Dr Stefan Aquilina of the Department of Theatre Studies and School of Performing Arts has recently published the book Stanislavsky in the World: The System and its Transformations across Continents. Dr Aquilina has co-edited this book with Prof. Pitches of the University of Leeds and it has just been released on Bloomsbury. More information can be found by following this link.

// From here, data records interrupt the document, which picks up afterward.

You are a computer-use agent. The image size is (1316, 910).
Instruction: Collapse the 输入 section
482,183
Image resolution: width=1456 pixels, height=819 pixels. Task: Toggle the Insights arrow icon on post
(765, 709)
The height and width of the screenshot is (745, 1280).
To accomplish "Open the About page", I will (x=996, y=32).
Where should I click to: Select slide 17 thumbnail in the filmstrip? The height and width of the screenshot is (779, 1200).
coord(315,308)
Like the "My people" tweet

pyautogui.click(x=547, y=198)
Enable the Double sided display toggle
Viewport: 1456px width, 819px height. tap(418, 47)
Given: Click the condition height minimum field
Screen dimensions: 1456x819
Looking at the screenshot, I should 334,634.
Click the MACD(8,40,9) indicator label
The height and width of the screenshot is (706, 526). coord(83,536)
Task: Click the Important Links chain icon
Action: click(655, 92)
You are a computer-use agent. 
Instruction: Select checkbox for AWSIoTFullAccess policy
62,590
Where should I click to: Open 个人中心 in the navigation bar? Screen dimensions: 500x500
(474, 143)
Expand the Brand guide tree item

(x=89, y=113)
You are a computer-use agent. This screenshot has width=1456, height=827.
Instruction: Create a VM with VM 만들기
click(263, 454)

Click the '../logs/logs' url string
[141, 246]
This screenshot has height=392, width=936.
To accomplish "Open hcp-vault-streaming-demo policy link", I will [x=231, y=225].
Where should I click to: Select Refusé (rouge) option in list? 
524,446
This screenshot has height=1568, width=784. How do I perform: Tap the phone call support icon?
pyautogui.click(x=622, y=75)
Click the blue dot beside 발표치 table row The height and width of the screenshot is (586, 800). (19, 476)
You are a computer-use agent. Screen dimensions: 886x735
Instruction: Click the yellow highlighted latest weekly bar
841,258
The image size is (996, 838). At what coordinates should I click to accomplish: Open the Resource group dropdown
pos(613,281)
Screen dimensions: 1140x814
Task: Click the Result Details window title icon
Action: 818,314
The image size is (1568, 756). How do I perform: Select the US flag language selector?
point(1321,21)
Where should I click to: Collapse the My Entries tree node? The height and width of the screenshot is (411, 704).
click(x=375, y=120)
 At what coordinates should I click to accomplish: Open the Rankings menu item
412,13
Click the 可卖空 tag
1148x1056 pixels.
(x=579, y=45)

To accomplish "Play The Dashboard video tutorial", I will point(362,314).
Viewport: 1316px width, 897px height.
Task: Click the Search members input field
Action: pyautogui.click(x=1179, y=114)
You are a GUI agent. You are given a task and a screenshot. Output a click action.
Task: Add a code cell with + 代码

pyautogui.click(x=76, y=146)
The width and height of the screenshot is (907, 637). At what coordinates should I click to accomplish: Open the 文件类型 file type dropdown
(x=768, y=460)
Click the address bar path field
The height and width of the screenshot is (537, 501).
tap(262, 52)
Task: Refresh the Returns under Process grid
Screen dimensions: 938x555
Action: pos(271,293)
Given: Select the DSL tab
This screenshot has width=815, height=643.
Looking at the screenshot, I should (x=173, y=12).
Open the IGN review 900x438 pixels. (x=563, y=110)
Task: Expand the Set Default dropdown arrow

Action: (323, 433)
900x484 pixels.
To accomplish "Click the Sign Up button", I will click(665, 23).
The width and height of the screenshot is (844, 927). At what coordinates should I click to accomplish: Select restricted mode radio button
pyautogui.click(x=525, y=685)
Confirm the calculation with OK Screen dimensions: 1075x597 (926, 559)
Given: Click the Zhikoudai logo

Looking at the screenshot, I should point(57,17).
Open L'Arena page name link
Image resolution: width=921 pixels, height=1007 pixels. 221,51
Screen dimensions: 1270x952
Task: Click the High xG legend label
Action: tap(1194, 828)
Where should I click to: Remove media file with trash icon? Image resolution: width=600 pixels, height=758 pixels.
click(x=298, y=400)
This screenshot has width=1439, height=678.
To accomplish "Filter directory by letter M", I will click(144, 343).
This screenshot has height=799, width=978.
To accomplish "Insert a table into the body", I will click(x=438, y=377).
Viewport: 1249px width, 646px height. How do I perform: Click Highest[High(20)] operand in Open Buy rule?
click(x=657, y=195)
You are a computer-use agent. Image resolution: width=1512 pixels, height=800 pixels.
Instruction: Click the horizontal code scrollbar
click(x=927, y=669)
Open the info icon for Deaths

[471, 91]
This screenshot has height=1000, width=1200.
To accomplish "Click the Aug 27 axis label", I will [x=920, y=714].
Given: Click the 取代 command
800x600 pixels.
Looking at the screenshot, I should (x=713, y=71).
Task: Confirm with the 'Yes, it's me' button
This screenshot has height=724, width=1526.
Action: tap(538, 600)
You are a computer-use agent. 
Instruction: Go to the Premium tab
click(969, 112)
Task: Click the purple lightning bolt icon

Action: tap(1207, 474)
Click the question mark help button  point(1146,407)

Stanislavsky in the World maps the movement of Stanislavsky’s system of performer training across five continents, revealing undiscovered paths of transmission and examining wider questions of embodied history and tradition building. To make its point, it focuses on practices beyond Russia and the US - for too long accepted blindly as the two most-developed seats of Stanislavskian practice - and introduces readers and practitioners to new routes in Europe, Asia, Africa, Australasia and South (Latin) America. In doing so the editors are joined by an international network of 18 scholars and practitioners to take on some knotty and current questions - of transformation, translation, appropriation and resistance. The book will undoubtedly make a significant contribution to theatre studies but recent research on performance and interculturalism, globalisation, and postcolonialism will also be boosted by these findings.
Prof. Christopher Balme, current Chair in Theatre Studies at the University of Munich and former president of the International Federation for Theatre Research, had the following to say on the book:
Although theatre is the most local of art forms, this important collection documents how the Stanislavsky system became a major force in theatrical globalization in the 20th century. From Malta to Bangladesh to China it shows how actors and pedagogues came to share a common artistic vocabulary.
Contributions include:
- Marie-Christine Autant-Mathieu’s discussion of selected affinities between Stanislavsky and the French Theatre Tradition;
- Siyuan Liu’s analysis of Stanislavsky’s impact on a Chinese School of Performance and Directing;
- Raúl Serrano’s teacher-perspective on current Stanislavskian teaching at the Escuela de Teatro de Buenos Aires in Argentina;
- Moez Mrabet’s discussion of Stanislavsky’s impact on both modern theatre and contemporary actor training in Tunisia;
- Hilary Halba’s account on the System experienced through the Maori World in New Zealand;
- Syed Jamil Ahmed’s articulation of the System as postcolonial appropriation and assimilation in Bangladesh.